Question

A charge of \(+2.0 \mathrm{mC}\) is located at \(x=0, y=0\) and a charge of $-4.0 \mathrm{mC}\( is located at \)x=0, y=3.0 \mathrm{m} .$ What is the electric potential due to these charges at a point with coordinates $x=4.0 \mathrm{m}, y=0 ?$

Short answer

Answer: The electric potential at point (4, 0) due to these charges is -2.697 x 10^6 V.

Step-by-step solution

Find the distance between each charge and the required point

To find the distance between each charge and the required point, we can use the distance formula: \(r=\sqrt{(x_2-x_1)^2+(y_2-y_1)^2}\). For charge \(Q_1\), the distance between the point \((4,0)\) and \((0,0)\) is: \(r_1=\sqrt{(4-0)^2+(0-0)^2} = 4\,\mathrm{m}\) For charge \(Q_2\), the distance between the point \((4,0)\) and \((0,3)\) is: \(r_2=\sqrt{(4-0)^2+(0-3)^2} = 5\,\mathrm{m}\)

Calculate the electric potential due to each charge

Using the electric potential formula \(V_k = \frac{kQ}{r}\) and the electrostatic constant \(k = 8.99\times10^9 \mathrm{N m^2 C^{-2}}\), we can find the electric potential due to each charge at the point \((4,0)\).

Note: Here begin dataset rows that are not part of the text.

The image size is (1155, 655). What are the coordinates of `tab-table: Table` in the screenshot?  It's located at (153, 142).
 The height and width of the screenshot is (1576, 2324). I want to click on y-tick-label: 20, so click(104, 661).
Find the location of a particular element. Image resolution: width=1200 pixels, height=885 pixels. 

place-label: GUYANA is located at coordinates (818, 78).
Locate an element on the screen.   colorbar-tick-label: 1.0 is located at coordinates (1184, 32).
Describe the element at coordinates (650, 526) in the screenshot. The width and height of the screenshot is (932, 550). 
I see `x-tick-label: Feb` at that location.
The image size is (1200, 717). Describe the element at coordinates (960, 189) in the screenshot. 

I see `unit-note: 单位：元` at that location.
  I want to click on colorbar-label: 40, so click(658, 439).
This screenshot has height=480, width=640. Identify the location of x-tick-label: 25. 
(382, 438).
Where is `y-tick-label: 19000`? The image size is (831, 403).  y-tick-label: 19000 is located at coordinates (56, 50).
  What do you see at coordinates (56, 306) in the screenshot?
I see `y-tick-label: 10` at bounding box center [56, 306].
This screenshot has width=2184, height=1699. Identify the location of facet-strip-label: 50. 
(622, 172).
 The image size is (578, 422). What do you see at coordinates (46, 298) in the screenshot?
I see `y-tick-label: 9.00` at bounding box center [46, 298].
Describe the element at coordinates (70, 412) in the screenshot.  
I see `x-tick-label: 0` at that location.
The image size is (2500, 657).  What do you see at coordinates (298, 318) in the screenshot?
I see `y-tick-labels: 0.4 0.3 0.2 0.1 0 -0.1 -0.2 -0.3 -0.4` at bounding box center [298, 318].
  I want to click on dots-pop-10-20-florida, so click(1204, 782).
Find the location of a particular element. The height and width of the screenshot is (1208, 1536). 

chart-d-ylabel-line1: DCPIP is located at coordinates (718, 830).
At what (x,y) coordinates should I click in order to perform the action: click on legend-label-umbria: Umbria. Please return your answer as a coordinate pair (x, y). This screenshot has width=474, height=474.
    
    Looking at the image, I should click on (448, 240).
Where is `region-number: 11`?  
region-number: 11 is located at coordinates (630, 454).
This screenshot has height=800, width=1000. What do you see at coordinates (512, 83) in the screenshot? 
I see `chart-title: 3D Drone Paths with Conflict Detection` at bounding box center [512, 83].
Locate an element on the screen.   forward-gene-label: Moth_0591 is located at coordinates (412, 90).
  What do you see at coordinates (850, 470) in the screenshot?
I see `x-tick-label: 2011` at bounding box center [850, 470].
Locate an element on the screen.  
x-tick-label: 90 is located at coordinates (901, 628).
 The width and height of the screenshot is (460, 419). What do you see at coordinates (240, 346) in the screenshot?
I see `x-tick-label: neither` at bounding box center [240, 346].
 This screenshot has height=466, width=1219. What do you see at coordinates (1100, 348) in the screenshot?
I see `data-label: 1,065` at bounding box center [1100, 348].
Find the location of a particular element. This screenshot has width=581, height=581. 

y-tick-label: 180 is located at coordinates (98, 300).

For charge \(Q_1\): \(V_1 = \frac{(8.99\times10^9)(2.0\times10^{-3})}{4} = 4.495\times10^6\,\mathrm{V}\) For charge \(Q_2\): \(V_2 = \frac{(8.99\times10^9)(-4.0\times10^{-3})}{5} = -7.192\times10^6\,\mathrm{V}\)

Calculate the net electric potential at the required point

Using the principle of superposition, the net electric potential at the required point is the sum of the electric potentials due to both charges. \(V_\mathrm{net} = V_1 + V_2 = 4.495\times 10^6 - 7.192\times 10^6 = -2.697\times10^6\,\mathrm{V}\) The electric potential at point \((4, 0)\) due to these charges is \(-2.697\times10^6\,\mathrm{V}\).